I however, was not so sure. During this time of being out of work, I had developed a great amount of anxiety about going back to work, about having another attack, about life in general. I was to a point where I didnt even want to leave my house becuase I was afraid something would happen. I was terrified of having another attack, I was terrified of failing at my job and not remembering how to do my job when I returned. I was an emotional roller coaster. My MD suggested that maybe I start seeing a psychologist to help with all of these feelings. And I graciously agreed. I felt that I needed help with this as well, and I knew this was no way to live. After about a month and a half of therapy, I felt like I was able to return to work. I returned on a PRN basis, only working a few hours at a time. I gradually worked myself back up to full time, and after about 3 months was able to work full time again. Total I was out of work for about 6 1/2 months. I was so lucky that my employer kept my position waiting for me, and were so flexible with me to be able to return on a gradual basis.
Since all my last big attack, I have done pretty well. I was diagnosed with another autoimmune disease called Hoshimotos Thyroiditis, that again explained alot of my other symptoms, and went with the NMO diagnoses by being coupled as another autoimmune disorder. I have had one other attack since then, and it was an ON attack. I was able to treat it with steroids again. I consider myself a very lucky person. This is a piece of my story, and I know many other people who I have met along the way, through support groups and such that have it much worse off that I do. I was told to expect the worste. One day I probably wont be able to walk, may be totally blind. It is just up in the air. But for now, I am trying to live my life one day at a time, and deal with what comes day by day.

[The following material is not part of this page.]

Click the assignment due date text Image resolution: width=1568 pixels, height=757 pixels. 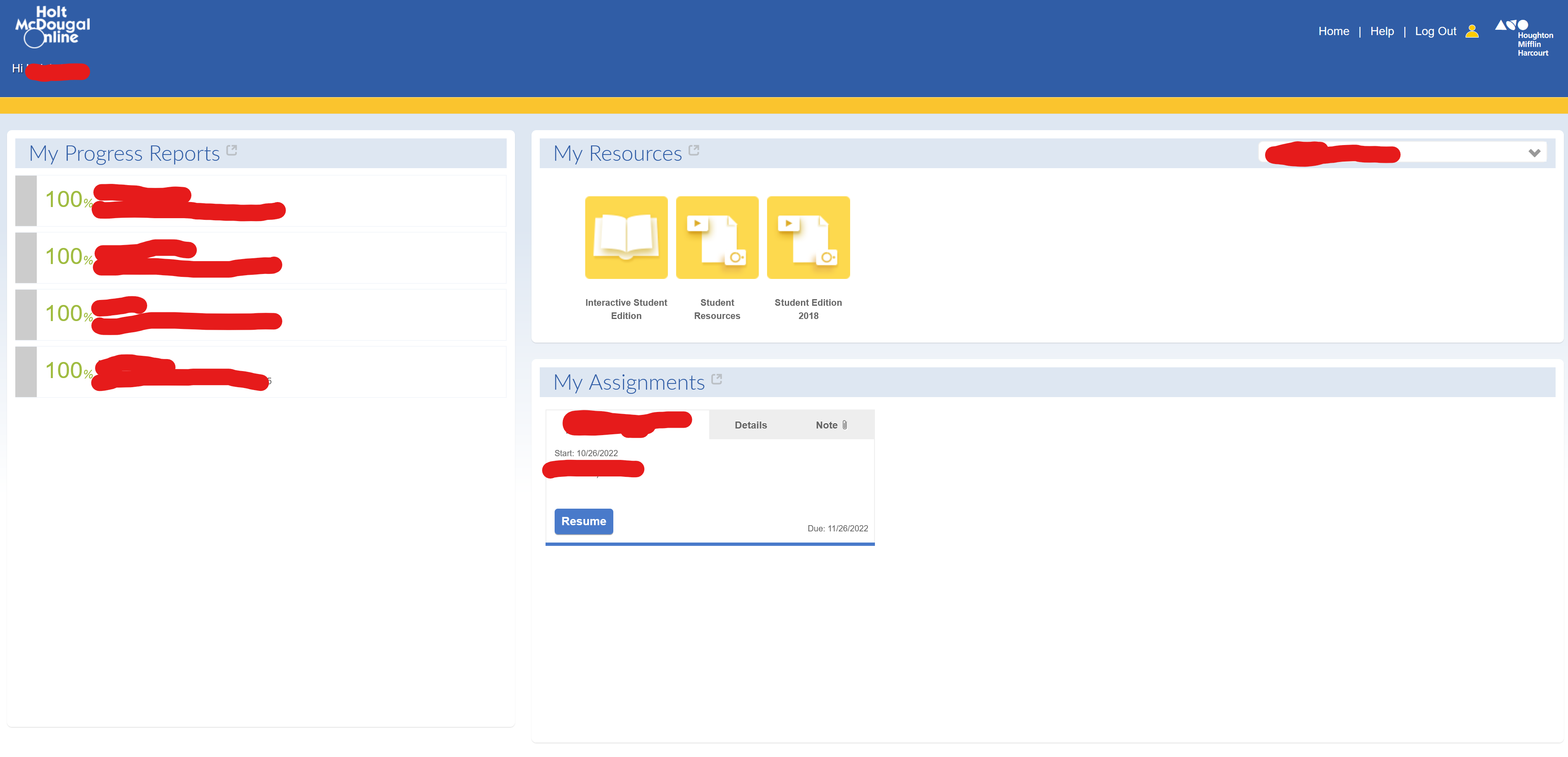[x=837, y=528]
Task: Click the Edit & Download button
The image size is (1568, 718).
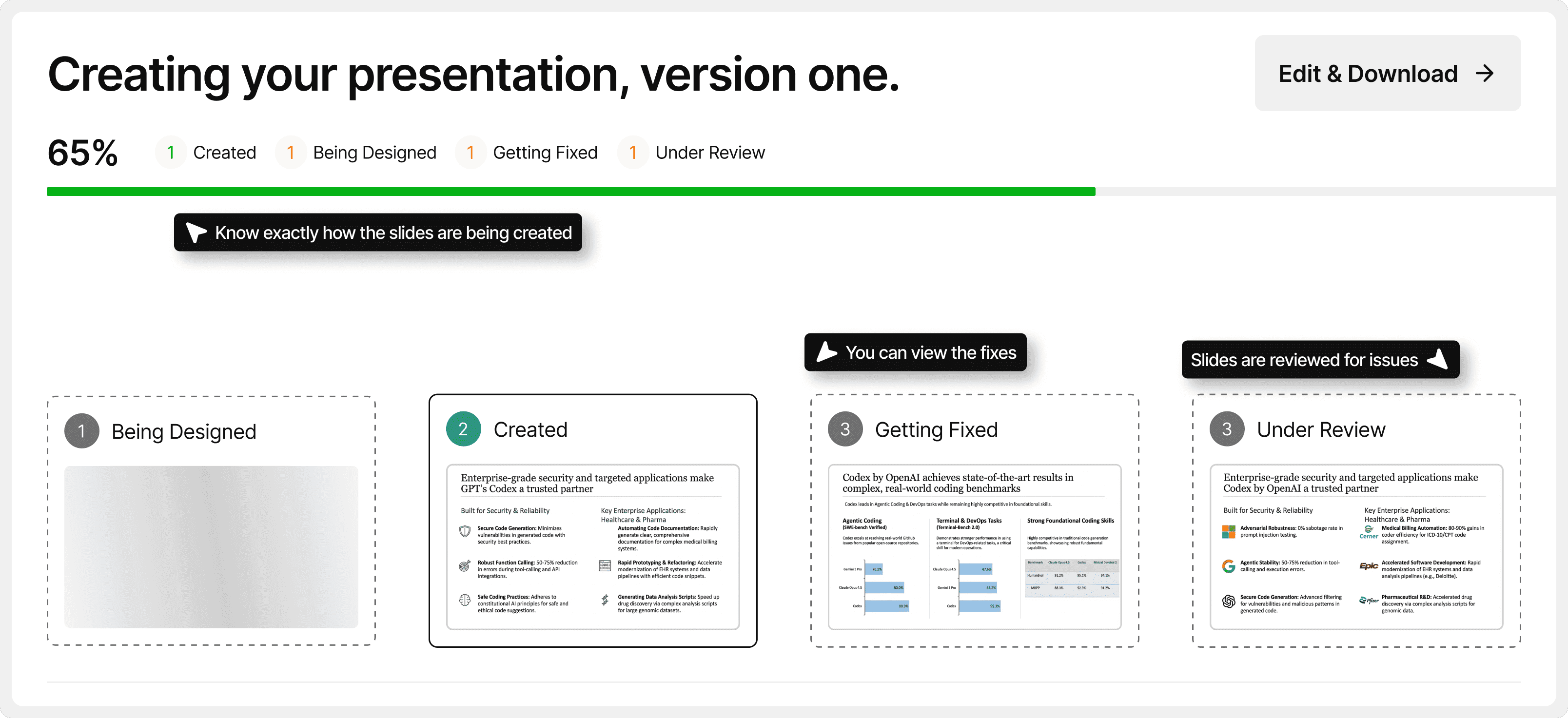Action: [1387, 73]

I have had an amazing support system through all of this. My husband has been by my side through every single obstacle. He has taken care of me, and been my care giver when I wasnt able to walk or even bathe myself. My mom has been there to support me, and fight for my care, and make sure that I got the best treatment available. My sister has kept me sane, always was there when I just needed to get out of the house and ride around. My step-dad has always been there for anything I would ever need. My best friend has been there, with flowers and baloons, and fingernail polish to paint our fingers "NMO green". I could not ask for a better support system, and I am so blessed to be able to say that.